Data supplied:

[Start]

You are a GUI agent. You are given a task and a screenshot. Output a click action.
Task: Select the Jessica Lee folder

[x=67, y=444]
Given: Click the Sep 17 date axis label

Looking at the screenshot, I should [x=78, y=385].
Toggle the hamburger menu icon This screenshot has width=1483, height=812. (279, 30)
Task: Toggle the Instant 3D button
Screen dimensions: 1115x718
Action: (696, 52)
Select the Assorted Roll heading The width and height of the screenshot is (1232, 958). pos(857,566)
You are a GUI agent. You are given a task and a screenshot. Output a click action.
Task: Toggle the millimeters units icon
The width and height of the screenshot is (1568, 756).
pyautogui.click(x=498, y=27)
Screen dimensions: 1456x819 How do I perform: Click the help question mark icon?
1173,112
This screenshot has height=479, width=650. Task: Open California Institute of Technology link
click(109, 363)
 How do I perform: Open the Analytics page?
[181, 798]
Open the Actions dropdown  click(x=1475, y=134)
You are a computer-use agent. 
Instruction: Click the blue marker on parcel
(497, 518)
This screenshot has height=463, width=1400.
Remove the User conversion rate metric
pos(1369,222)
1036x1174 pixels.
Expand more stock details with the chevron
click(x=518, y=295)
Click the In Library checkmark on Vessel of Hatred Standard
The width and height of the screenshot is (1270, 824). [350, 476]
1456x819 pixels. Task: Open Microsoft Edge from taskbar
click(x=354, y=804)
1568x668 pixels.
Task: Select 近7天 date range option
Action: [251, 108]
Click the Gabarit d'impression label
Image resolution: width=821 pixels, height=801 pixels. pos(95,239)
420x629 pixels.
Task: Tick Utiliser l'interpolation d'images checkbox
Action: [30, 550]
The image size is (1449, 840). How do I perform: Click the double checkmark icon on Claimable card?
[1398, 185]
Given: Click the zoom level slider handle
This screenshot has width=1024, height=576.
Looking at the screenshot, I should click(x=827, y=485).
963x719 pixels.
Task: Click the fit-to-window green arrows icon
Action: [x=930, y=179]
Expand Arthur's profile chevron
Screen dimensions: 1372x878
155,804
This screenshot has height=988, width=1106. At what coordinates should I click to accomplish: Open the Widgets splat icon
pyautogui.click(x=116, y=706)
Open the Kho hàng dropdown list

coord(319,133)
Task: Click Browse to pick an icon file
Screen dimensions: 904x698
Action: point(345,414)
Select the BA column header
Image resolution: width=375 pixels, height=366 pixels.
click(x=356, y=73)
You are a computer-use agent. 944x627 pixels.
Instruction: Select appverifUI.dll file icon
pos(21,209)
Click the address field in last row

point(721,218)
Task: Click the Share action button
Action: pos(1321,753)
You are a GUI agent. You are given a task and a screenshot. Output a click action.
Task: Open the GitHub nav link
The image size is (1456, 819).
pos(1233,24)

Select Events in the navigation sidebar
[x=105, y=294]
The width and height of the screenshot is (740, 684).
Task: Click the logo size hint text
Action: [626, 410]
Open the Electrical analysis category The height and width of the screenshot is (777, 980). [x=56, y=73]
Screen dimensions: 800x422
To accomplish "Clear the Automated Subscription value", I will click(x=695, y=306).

[End]

Given task:
List every line in the material above that contains the string "computer", copying each line in full.

Response to this task:
You are a computer-use agent. 
You are a computer-use agent. 944x627 pixels.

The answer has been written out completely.